Dans ce classement, le Congo-Brazzaville arrive en deuxième position, avec un déficit de 17,8% du PIB et un taux de croissance cependant en rebond de 4,5%, contre 2,4% en 2015. Il est suivi de la RCA, qui devrait enregistrer un déficit budgétaire de 12,5%, pour une croissance de 5,9%, la plus forte de la région.

Au Cameroun, où la croissance devrait décroître à 5,2% après s’être maintenue à 5,9% en 2015 et 2014 depuis le rebond de 5,6% en 2013, la dégradation du solde budgétaire serait de 4,6% du PIB.

En légère baisse d’activité à -0,3%, le Tchad devrait de son côté observer un déficit de 4,2% du PIB. Le Gabon, lui, devrait réaliser le plus faible déficit, de l’ordre de -2,6% du PIB, et une croissance de 3,6%, contre 4% en 2015.

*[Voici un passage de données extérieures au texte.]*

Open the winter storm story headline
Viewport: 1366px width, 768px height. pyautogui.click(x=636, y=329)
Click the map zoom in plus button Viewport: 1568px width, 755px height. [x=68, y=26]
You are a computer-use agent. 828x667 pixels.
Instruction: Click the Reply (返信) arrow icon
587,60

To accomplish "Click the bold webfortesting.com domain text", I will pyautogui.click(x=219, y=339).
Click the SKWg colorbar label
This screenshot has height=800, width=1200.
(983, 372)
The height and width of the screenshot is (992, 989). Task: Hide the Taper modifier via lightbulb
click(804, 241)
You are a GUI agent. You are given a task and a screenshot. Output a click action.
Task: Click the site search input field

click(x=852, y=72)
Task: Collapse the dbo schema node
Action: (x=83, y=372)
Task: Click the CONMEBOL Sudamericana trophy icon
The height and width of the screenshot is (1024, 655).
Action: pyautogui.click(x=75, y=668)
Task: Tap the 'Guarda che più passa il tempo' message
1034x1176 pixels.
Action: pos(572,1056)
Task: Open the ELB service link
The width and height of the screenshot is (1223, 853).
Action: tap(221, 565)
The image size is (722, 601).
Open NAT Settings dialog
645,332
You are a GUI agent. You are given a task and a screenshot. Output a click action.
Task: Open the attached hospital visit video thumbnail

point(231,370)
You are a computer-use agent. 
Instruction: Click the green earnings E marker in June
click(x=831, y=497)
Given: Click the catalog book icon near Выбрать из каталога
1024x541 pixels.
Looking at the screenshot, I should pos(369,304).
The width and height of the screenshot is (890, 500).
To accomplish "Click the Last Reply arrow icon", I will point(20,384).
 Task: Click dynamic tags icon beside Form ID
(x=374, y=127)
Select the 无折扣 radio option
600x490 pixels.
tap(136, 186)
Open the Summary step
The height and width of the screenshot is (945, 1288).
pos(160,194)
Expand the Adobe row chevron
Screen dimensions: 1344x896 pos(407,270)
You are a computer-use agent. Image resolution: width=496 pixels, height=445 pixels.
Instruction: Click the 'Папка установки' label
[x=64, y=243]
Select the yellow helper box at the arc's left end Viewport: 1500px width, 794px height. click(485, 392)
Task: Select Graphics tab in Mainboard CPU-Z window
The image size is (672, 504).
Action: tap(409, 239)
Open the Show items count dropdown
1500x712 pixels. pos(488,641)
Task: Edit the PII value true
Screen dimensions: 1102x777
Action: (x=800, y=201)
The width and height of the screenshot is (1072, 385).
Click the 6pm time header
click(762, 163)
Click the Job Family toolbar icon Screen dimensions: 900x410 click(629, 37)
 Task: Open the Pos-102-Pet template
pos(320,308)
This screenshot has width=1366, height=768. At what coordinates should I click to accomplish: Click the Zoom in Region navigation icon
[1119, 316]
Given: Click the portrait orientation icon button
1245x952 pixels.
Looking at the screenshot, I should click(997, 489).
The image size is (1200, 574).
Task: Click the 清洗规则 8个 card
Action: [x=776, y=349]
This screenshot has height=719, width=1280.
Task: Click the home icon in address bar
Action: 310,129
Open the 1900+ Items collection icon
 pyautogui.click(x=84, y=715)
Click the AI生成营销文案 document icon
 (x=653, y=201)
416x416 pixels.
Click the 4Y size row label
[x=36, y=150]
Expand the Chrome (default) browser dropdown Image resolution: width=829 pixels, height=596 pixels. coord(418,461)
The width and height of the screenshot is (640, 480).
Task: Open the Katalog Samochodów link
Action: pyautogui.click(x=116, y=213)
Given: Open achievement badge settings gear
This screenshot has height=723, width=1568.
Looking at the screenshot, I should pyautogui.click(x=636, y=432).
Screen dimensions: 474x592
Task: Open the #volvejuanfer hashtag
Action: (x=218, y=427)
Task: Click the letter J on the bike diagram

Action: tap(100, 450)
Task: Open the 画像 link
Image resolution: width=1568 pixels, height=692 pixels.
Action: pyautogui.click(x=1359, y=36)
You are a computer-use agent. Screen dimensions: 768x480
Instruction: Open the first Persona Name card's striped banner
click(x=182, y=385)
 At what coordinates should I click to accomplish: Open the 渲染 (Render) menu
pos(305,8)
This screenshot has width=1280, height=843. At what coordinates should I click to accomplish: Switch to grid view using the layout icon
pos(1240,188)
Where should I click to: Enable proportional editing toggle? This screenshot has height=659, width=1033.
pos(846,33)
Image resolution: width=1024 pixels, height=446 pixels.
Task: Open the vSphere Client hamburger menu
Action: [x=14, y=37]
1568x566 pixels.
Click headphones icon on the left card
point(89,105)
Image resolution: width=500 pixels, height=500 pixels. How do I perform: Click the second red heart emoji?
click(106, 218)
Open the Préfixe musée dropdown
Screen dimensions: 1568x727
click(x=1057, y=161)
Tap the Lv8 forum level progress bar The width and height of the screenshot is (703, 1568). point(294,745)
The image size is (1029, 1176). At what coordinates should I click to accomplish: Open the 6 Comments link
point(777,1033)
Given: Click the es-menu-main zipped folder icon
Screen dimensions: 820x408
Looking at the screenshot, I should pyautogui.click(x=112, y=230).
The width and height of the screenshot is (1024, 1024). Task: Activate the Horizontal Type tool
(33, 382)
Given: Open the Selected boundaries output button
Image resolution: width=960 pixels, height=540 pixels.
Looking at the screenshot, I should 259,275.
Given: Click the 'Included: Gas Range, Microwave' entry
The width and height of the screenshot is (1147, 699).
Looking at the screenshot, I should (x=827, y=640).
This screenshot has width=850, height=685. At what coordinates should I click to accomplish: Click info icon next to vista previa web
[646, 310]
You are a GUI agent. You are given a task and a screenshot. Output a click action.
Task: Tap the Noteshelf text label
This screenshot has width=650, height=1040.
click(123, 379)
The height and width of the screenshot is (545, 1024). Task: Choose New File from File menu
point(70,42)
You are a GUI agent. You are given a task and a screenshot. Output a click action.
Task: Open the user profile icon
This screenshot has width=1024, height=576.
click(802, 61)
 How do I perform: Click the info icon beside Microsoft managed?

Contrairement aux mauvais résultats du secteur pétrolier, l’activité dans la zone CEMAC devrait être portée encore une fois, comme en 2015, par les autres segments de l’économie, pour lesquels la BEAC projette une progression de 18,1% à 6.305,8 milliards de francs CFA (12,611 milliards de dollars) de recettes.

Selon la banque centrale, la contraction des exportations due à “une réduction des ventes de pétrole brut (-34,7% à 5.955,6 milliards), de méthanol et autres gaz (-25,4% à 1.231,7 milliards)”, devrait en effet être « atténuée par l’augmentation des ventes de bois (+13,5% à 947,0 milliards), de manganèse (+60,4% à 549,1 milliards) et de cacao (+15,7% à 392,0 milliards)”.

“En définitive, conclut-elle alors, le déficit global de la balance des paiements reviendrait à -3.005,3 milliards en 2015 à -2.219,2 milliards en 2016. Il serait couvert par une ponction sur les réserves officielles à hauteur de 1.471,6 milliards, et par un financement exceptionnel net de 28,1 milliards, au titre d’allègement de la dette au Tchad”, ajoute la banque centrale.

Pour ses besoins de financement, la région aurait dans cette perspective affaire à un gap de 719,6 milliards de francs CFA (1,439 milliard de dollars) à combler. En 2015, elle affichait un taux de 26% d’encours de la dette extérieure rapporté au PIB. Pour 2016, une augmentation à 30,1% de ce taux est annoncée.